[Start of section]

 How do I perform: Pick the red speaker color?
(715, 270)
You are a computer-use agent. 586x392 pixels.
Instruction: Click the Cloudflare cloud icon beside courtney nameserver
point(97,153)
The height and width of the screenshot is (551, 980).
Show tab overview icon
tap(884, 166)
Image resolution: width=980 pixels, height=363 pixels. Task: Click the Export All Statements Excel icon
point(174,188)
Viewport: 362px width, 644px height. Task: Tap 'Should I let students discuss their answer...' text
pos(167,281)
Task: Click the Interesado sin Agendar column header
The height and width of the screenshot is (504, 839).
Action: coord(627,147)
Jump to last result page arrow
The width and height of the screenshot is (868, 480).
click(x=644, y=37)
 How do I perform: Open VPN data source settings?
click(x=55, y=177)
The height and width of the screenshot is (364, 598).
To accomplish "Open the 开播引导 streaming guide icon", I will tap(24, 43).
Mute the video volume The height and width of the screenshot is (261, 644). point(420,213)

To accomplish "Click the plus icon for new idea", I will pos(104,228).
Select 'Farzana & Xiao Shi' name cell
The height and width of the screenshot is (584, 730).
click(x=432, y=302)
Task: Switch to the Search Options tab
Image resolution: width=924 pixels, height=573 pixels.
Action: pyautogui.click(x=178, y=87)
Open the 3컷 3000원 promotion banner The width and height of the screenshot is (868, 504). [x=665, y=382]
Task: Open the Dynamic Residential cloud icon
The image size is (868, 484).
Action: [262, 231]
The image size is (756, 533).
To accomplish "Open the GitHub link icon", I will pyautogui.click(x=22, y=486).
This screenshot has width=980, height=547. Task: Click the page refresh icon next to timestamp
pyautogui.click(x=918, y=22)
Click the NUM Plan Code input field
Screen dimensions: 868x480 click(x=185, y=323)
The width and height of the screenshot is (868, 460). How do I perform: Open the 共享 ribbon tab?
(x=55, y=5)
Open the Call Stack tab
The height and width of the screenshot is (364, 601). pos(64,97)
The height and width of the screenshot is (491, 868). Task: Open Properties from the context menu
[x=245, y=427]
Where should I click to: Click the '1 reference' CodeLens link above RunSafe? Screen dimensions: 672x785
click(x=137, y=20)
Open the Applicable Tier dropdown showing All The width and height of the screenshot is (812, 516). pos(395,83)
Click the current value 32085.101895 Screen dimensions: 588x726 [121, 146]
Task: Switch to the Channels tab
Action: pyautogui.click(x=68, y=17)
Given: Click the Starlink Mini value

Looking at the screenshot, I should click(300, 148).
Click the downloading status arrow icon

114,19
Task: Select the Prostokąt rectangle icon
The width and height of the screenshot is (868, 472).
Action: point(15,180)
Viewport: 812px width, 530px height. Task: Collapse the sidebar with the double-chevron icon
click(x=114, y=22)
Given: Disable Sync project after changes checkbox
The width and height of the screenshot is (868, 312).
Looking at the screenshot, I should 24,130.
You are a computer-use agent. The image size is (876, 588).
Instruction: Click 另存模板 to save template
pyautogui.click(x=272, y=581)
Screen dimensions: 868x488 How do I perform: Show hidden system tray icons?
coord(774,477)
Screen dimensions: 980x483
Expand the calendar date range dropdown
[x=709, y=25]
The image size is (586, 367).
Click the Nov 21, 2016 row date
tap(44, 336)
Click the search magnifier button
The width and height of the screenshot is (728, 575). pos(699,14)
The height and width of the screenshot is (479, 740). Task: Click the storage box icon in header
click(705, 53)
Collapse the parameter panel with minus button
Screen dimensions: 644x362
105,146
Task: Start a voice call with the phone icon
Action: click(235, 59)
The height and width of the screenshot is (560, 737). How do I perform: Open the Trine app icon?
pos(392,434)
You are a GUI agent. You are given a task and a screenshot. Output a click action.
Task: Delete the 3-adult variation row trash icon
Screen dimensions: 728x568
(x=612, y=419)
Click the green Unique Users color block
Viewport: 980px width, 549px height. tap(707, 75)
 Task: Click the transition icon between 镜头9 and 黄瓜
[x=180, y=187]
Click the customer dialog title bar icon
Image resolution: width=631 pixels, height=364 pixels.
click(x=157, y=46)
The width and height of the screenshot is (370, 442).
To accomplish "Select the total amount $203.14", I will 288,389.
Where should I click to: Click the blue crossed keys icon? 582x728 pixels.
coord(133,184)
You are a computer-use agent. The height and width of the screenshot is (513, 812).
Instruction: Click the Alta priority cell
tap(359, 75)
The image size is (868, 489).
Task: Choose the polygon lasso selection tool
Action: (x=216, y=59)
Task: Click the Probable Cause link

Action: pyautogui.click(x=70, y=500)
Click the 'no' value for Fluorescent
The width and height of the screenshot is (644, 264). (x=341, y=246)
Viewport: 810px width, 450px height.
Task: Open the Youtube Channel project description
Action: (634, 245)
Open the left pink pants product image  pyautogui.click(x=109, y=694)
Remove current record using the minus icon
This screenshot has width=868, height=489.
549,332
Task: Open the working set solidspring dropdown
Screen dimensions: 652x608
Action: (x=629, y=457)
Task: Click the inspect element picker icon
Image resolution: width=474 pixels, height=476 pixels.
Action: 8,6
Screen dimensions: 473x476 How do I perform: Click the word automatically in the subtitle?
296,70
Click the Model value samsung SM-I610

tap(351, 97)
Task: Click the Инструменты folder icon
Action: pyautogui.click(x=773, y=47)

[End of section]

EXERCISE: Restate the material exactly as given.

EXERCISE ANSWER:
 How do I perform: Pick the red speaker color?
(715, 270)
You are a computer-use agent. 586x392 pixels.
Instruction: Click the Cloudflare cloud icon beside courtney nameserver
point(97,153)
The height and width of the screenshot is (551, 980).
Show tab overview icon
tap(884, 166)
Image resolution: width=980 pixels, height=363 pixels. Task: Click the Export All Statements Excel icon
point(174,188)
Viewport: 362px width, 644px height. Task: Tap 'Should I let students discuss their answer...' text
pos(167,281)
Task: Click the Interesado sin Agendar column header
The height and width of the screenshot is (504, 839).
Action: coord(627,147)
Jump to last result page arrow
The width and height of the screenshot is (868, 480).
click(x=644, y=37)
 How do I perform: Open VPN data source settings?
click(x=55, y=177)
The height and width of the screenshot is (364, 598).
To accomplish "Open the 开播引导 streaming guide icon", I will tap(24, 43).
Mute the video volume The height and width of the screenshot is (261, 644). point(420,213)

To accomplish "Click the plus icon for new idea", I will pos(104,228).
Select 'Farzana & Xiao Shi' name cell
The height and width of the screenshot is (584, 730).
click(x=432, y=302)
Task: Switch to the Search Options tab
Image resolution: width=924 pixels, height=573 pixels.
Action: pyautogui.click(x=178, y=87)
Open the 3컷 3000원 promotion banner The width and height of the screenshot is (868, 504). [x=665, y=382]
Task: Open the Dynamic Residential cloud icon
The image size is (868, 484).
Action: [262, 231]
The image size is (756, 533).
To accomplish "Open the GitHub link icon", I will pyautogui.click(x=22, y=486).
This screenshot has width=980, height=547. Task: Click the page refresh icon next to timestamp
pyautogui.click(x=918, y=22)
Click the NUM Plan Code input field
Screen dimensions: 868x480 click(x=185, y=323)
The width and height of the screenshot is (868, 460). How do I perform: Open the 共享 ribbon tab?
(x=55, y=5)
Open the Call Stack tab
The height and width of the screenshot is (364, 601). pos(64,97)
The height and width of the screenshot is (491, 868). Task: Open Properties from the context menu
[x=245, y=427]
Where should I click to: Click the '1 reference' CodeLens link above RunSafe? Screen dimensions: 672x785
click(x=137, y=20)
Open the Applicable Tier dropdown showing All The width and height of the screenshot is (812, 516). pos(395,83)
Click the current value 32085.101895 Screen dimensions: 588x726 [121, 146]
Task: Switch to the Channels tab
Action: pyautogui.click(x=68, y=17)
Given: Click the Starlink Mini value

Looking at the screenshot, I should click(300, 148).
Click the downloading status arrow icon

114,19
Task: Select the Prostokąt rectangle icon
The width and height of the screenshot is (868, 472).
Action: point(15,180)
Viewport: 812px width, 530px height. Task: Collapse the sidebar with the double-chevron icon
click(x=114, y=22)
Given: Disable Sync project after changes checkbox
The width and height of the screenshot is (868, 312).
Looking at the screenshot, I should 24,130.
You are a computer-use agent. The image size is (876, 588).
Instruction: Click 另存模板 to save template
pyautogui.click(x=272, y=581)
Screen dimensions: 868x488 How do I perform: Show hidden system tray icons?
coord(774,477)
Screen dimensions: 980x483
Expand the calendar date range dropdown
[x=709, y=25]
The image size is (586, 367).
Click the Nov 21, 2016 row date
tap(44, 336)
Click the search magnifier button
The width and height of the screenshot is (728, 575). pos(699,14)
The height and width of the screenshot is (479, 740). Task: Click the storage box icon in header
click(705, 53)
Collapse the parameter panel with minus button
Screen dimensions: 644x362
105,146
Task: Start a voice call with the phone icon
Action: click(235, 59)
The height and width of the screenshot is (560, 737). How do I perform: Open the Trine app icon?
pos(392,434)
You are a GUI agent. You are given a task and a screenshot. Output a click action.
Task: Delete the 3-adult variation row trash icon
Screen dimensions: 728x568
(x=612, y=419)
Click the green Unique Users color block
Viewport: 980px width, 549px height. tap(707, 75)
 Task: Click the transition icon between 镜头9 and 黄瓜
[x=180, y=187]
Click the customer dialog title bar icon
Image resolution: width=631 pixels, height=364 pixels.
click(x=157, y=46)
The width and height of the screenshot is (370, 442).
To accomplish "Select the total amount $203.14", I will 288,389.
Where should I click to: Click the blue crossed keys icon? 582x728 pixels.
coord(133,184)
You are a computer-use agent. The height and width of the screenshot is (513, 812).
Instruction: Click the Alta priority cell
tap(359, 75)
The image size is (868, 489).
Task: Choose the polygon lasso selection tool
Action: (x=216, y=59)
Task: Click the Probable Cause link

Action: pyautogui.click(x=70, y=500)
Click the 'no' value for Fluorescent
The width and height of the screenshot is (644, 264). (x=341, y=246)
Viewport: 810px width, 450px height.
Task: Open the Youtube Channel project description
Action: (634, 245)
Open the left pink pants product image  pyautogui.click(x=109, y=694)
Remove current record using the minus icon
This screenshot has width=868, height=489.
549,332
Task: Open the working set solidspring dropdown
Screen dimensions: 652x608
Action: (x=629, y=457)
Task: Click the inspect element picker icon
Image resolution: width=474 pixels, height=476 pixels.
Action: 8,6
Screen dimensions: 473x476 How do I perform: Click the word automatically in the subtitle?
296,70
Click the Model value samsung SM-I610

tap(351, 97)
Task: Click the Инструменты folder icon
Action: pyautogui.click(x=773, y=47)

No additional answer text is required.